O Tempo das Pirâmides
O Nilo fértil
«Em tais condições, podemos estimar a superfície do Egipto do tempo das
pirâmides em aproximadamente 8000 km2. As inundações são um fenómeno
natural, que engrossa o Nilo com a chuva da monção, vinda anualmente da Etiópia
em meados de Julho para cobrir a planície com cerca de metro e meio de água. Quando,
pelo Outono, o rio torna ao seu leito, as cheias depuseram nas terras
alagadiças um manto de lodo fértil cuja presença favorece a eclosão de uma
agricultura extensiva, de uma economia próspera e de um modo de vida
específico. A partir do III milénio, a estação húmida que dotava o clima do
Egipto de uma pluviosidade fraca mas regular vai-se atenuando pouco a pouco e
dá lugar a uma aridez semelhante à de hoje. De um modo geral, o sol brilha
todos os dias; as raras chuvas e tempestades não escurecem o céu mais do que
algumas horas por ano.
Estas intempéries são então sentidas como manifestações ameaçadoras das
forças maléficas e o regresso do sol assinala a vitória do bem sobre o mal. Os
Egípcios cedo elaboram um calendário de 365
dias repartidos por doze meses lunares. É graças à regularidade das cheias do
Nilo e às observações dos astrónomos que chegam a esse resultado, necessário à
organização das colectas fiscais destinadas a alimentar assiduamente os
celeiros do Estado. O ano novo coincide com
o nascimento helíaco da estrela do Cão, a nossa Sírio, que
ressurge anualmente a leste ao nascer do sol, acompanhando os primeiros sinais das
cheias, por volta de 19 de Julho.
Os três grandes períodos agrícolas do Egipto, ritmados pelas cheias do
rio, determinam as estações. A primeira é a da inundação (akhet), que cobre as terras de meados de
Julho a meados de Novembro, trazendo a água salvadora nos dias mais quentes do
ano. Segue-se a estação do ressurgimento (peret), ou seja, do retorno das águas ao seu leito e do reaparecimento
dos campos, agora ensopados. É durante esta estação, de meados de Novembro a
meados de Março, que os camponeses trabalham a terra. De meados de Março a
meados de Julho, é a estação da seca (shemu), que marca o fim das colheitas, altura em que a terra fica
gretada e o rio desce ao seu nível mais baixo.
O nascimento da escrita
Para registar datas e acontecimentos, cálculos ou belas narrativas, depressa
se fez sentir a necessidade um sistema de notação gráfica, permitindo o desenvolvimento
da escrita hieroglífica, ao mesmo tempo que nascia a civilização faraónica.

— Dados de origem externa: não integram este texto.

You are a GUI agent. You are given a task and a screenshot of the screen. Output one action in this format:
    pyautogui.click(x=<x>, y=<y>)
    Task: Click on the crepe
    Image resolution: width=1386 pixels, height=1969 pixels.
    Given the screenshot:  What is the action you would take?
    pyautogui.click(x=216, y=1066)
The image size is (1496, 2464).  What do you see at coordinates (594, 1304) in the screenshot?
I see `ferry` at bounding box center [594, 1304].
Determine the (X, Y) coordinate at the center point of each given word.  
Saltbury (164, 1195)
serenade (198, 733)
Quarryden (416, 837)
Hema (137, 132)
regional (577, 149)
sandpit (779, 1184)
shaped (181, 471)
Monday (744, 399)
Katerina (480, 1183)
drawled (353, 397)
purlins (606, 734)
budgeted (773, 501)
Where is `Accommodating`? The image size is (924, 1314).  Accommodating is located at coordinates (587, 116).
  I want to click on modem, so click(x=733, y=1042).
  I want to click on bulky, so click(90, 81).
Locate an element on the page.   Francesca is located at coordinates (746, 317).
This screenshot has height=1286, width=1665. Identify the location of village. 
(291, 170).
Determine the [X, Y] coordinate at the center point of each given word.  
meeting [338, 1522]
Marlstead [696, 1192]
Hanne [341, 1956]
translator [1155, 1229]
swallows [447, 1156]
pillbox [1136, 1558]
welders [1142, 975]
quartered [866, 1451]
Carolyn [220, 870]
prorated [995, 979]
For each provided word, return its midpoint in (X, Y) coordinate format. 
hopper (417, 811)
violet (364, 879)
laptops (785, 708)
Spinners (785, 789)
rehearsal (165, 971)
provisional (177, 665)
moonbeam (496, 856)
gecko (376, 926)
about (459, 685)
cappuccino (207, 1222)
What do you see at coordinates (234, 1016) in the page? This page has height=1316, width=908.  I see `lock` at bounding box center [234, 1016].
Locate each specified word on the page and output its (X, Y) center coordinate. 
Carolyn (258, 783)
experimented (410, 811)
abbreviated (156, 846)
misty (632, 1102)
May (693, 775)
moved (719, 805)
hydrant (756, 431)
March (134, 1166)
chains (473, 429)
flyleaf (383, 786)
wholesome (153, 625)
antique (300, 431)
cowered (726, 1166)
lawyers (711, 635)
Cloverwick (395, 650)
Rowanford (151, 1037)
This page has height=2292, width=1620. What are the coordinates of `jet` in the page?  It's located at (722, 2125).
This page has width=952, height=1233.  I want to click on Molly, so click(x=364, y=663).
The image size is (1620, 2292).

Incorrectamente baptizados hieróglifos (escrita sagrada) pelos Gregos, os sinais utilizados são pictogramas
cujo desenho representa uma realidade concreta do ambiente egípcio: fauna,
flora, edifícios, móveis e, naturalmente, seres humanos e divindades. Se, por
exemplo, o texto que se quer escrever contém as palavras gato e criança,
desenha-se um gato ou uma criança, empregando um sinal-palavra, ou
ideograma. Porém, para exprimir ideias abstractas, como pensar, amar,
ou estar
triste, o sistema ideográfico não serve. A dificuldade é então
contornada através do emprego dos mesmos sinais, não para representar o objecto
que figuram, mas pelo seu valor fonético. Assim, o pictograma do olho
(que se pronuncia ir) surge na
palavra olho enquanto ideograma e entra na composição escrita da
palavra irtyw, azul, enquanto fonograma».
In
Guillemette Andreu, L’Egypte au Temps des Pyramides, Hachette Littérature,
1999, A Vida Quotidiana no Egipto no Tempo das Pirâmides, Edições 70, Lisboa,
colecção de História Narrativa, 2005, ISBN 972-44-1237-7.